From smartwatches logging heart rates to apps monitoring mood swings, we’re generating oceans of personal data. The convenience is undeniable. A mother managing her child’s epilepsy can now receive seizure alerts in real-time. A diabetic patient can adjust insulin based on continuous glucose monitoring without setting foot in a clinic.
But here’s the rub: Where does that data go? Who sees it? Who owns it?
These aren’t hypothetical concerns. They’re happening in real time. Insurance companies are becoming tech companies. Tech companies are becoming healthcare providers. Somewhere in between, your sensitive health data is changing hands. Not once. Not twice. Often, without your knowledge.
Consent Isn’t Always What It Looks Like
We’ve all seen it. The long-winded privacy policy. The checkbox you can’t uncheck if you want to use the app. We click “Agree” because we have to. Not because we understand.
Digital health platforms often claim to operate with “informed consent.” But if the average user can’t comprehend the legal jargon, how informed is it, really?
Worse still, some platforms bundle your data with advertising services or share it with third parties that operate in the shadows. It’s one thing for a GP to access your records to adjust treatment. It’s another when a third-party marketing firm knows you’ve been searching for depression treatment at 2 am.

Support Systems Are Changing—And Not Always for the Better
Technology is replacing bedside conversations with chatbots and automated triage systems. Efficiency? Sure. But we must ask: what’s being lost?
Real human connection still matters, especially in high-stakes moments like end-of-life care, mental health crises, or legal battles. In these cases, digital data may be helpful, but not enough. Families often need professional guidance, for example, the support from registered nurses in legal cases will be unparalleled to any AI-driven app, to navigate complex systems when care goes wrong or records are mishandled. That kind of expertise can’t be automated. Nor should it be.
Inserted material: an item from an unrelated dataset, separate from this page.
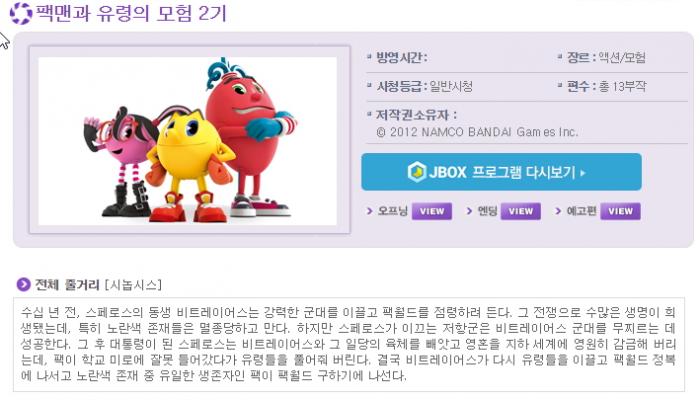Click the arrow beside 엔딩 label

(469, 211)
False Security Is Dangerous
The appearance of control is not control. Encrypted messages and PIN-locked portals offer a sense of safety. But breaches still happen. In 2023 alone, dozens of health tech platforms reported data leaks. One major provider exposed records, including mental health notes, appointment histories, and private messages.
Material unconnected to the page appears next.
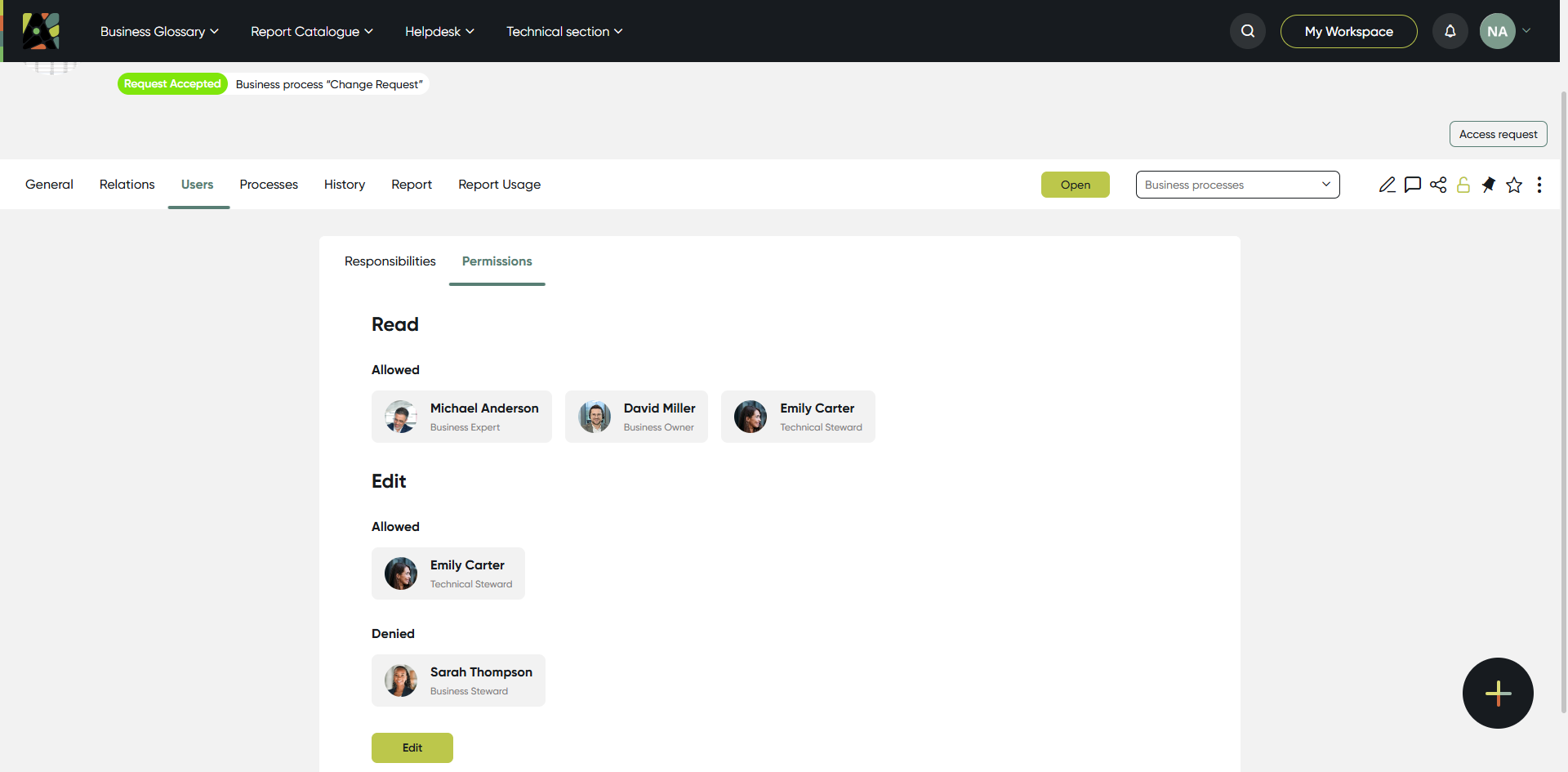Expand the NA user account chevron
Screen dimensions: 1568x772
[x=1526, y=31]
Even anonymised data isn’t immune. Machine learning models can cross-reference information and re-identify individuals with eerie precision. You think you’re just a user ID. But you’re not. You’re you—your story, your patterns, your life.

The Human Cost of a Glitch
No system is perfect. We know this. However, in healthcare, even a small mistake can have heavy consequences. Imagine a mother relying on an app to track fetal movements—only for the algorithm to fail. Or a mental health app suggesting “you’re fine” when someone is quietly planning to harm themselves.
Digital tools should augment care. Not to replace clinical intuition. Don’t silence the gut feeling that something isn’t right. Yet, in the name of speed and scale, that’s where we’re headed.
Moving Forward, Eyes Open
We don’t need to abandon digital health. It’s not about throwing out the tech. It’s about demanding more from it. We need transparency over data practices, not platitudes. We need tighter accountability, not more terms and conditions. And we need to remember that health is human first, digital second.
There’s a lot of promise in the digital revolution. But we must stop mistaking access for safety, efficiency for accuracy and progress for wisdom. We have the tools. Now we need the ethics to match.